The team found that enrollment into lung cancer trials declined by 43% in 2020 compared to 2019, at an incidence rate ratio of 0.57 (P = .0115).
The largest decreases in enrollment were between April and August 2020, Dr. Smeltzer noted. However, in the last quarter of 2020 (October to December), the differences in enrollment were significantly smaller (P = .0160), despite a marked increase in global COVID-19 cases per month, he added.
The most common challenges faced by clinical trial sites during the pandemic were the following: There were fewer eligible patients (cited by 67% of respondents); compliance protocol was worse (61%); trials were suspended (60%); there was a lack of research staff (48%); and there were institutional closures (39%).
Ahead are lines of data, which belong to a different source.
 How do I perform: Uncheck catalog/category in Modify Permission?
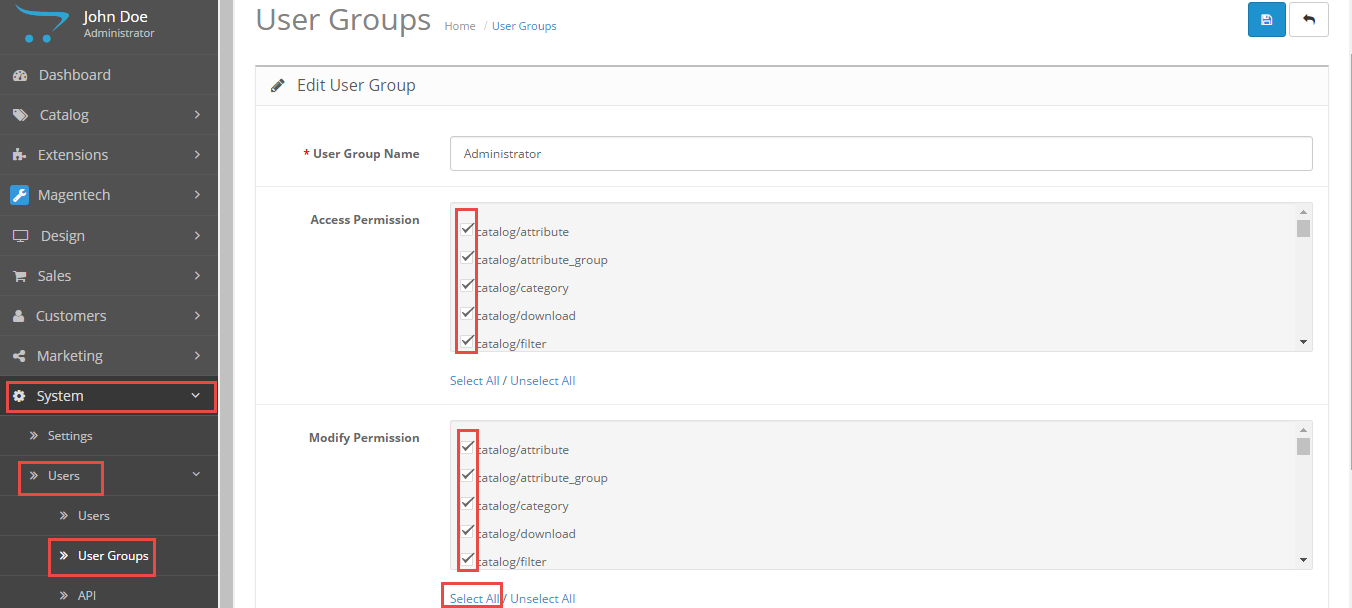(467, 503)
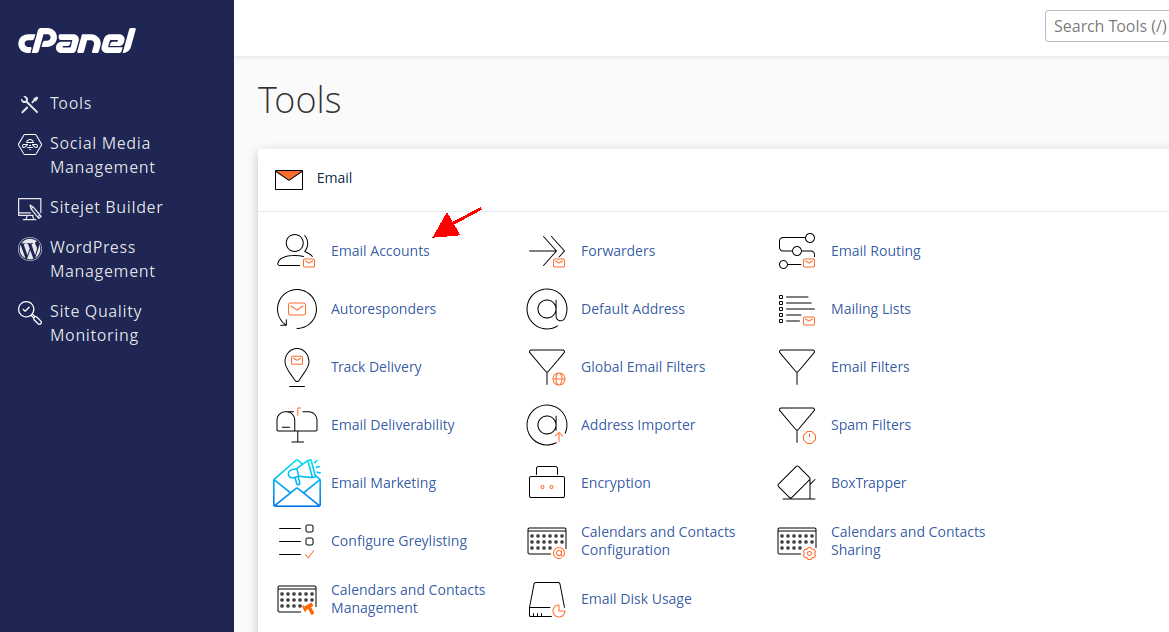Image resolution: width=1169 pixels, height=632 pixels.
Task: Open Sitejet Builder from sidebar
Action: (106, 208)
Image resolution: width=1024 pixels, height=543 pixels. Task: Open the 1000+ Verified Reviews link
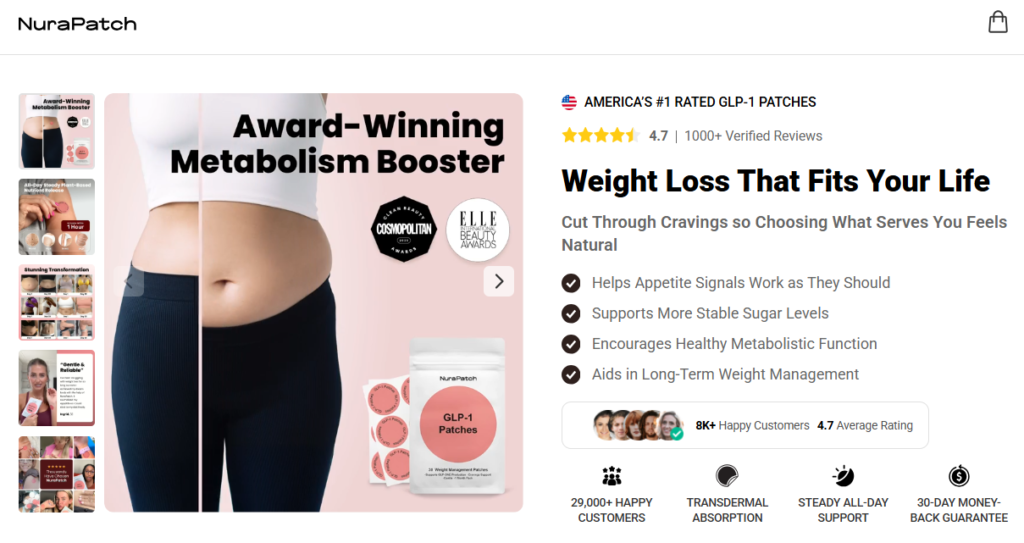753,136
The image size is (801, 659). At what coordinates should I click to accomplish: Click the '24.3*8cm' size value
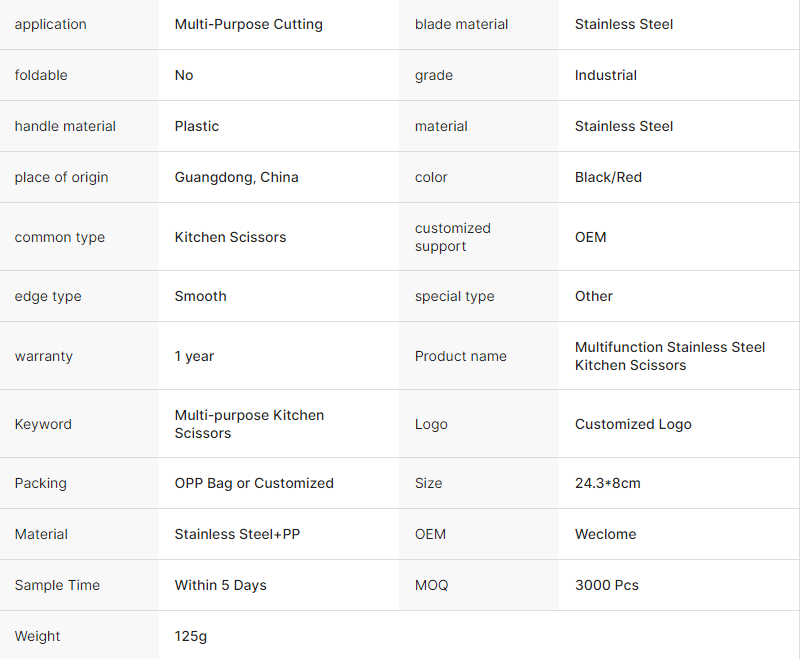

Regarding patient-related challenges, 67% of sites cited less willingness to visit the site. Other challenges included less ability to travel (cited by 60%), reduced access to the trial site (52%), quarantining because of exposure to COVID-19 (40%), and SARS-CoV-2 infection (26%).
Concerns of patients included the following: Fear of SARS-CoV-2 infection, which was cited by 83%; travel restrictions (47%); securing transportation (38%); and access to the laboratory/radiology services (14%).
“Patient willingness to visit the site was a consistent barrier reported across Europe, the U.S., and Canada,” said Dr. Smeltzer, although the effect was smaller in North America, he added.
Regarding mitigation strategies that were employed during the pandemic to combat the challenges and concerns, the team found that the most common measure was the modification of monitoring requirements, used by 44% of sites.
This was followed by the use of telehealth visits (43% sites), the use of laboratories at non-study facilities ( 27%), and alterations to the number of required visits (25%).
Other mitigation strategies included use of mail-order medications, (24%), using radiology services at a non-study site (20%), and altering the trial schedules (19%).
The most effective mitigation strategies were felt to be those that allowed flexibility with respect to location. These measures included use of remote monitoring, remote diagnostics, telehealth visits, and modified symptom monitoring.
Effective strategies that increased flexibility in time were delayed visits, delayed assessments, and changes to the Institutional Review Board.
The study was funded by the IASLC, which received industry support to conduct the project. Dr. Smeltzer reported no relevant financial relationships. Dr. Garassino has relationships with AstraZeneca, BMS, Boehringer Ingelheim, Celgene, Daiichi Sankyo, Eli Lilly, Ignyta, Incyte, MedImmune, Mirati, MSD International, Novartis, Pfizer, Regeneron, Roche, Takeda, and Seattle Genetics.
A version of this article first appeared on Medscape.com.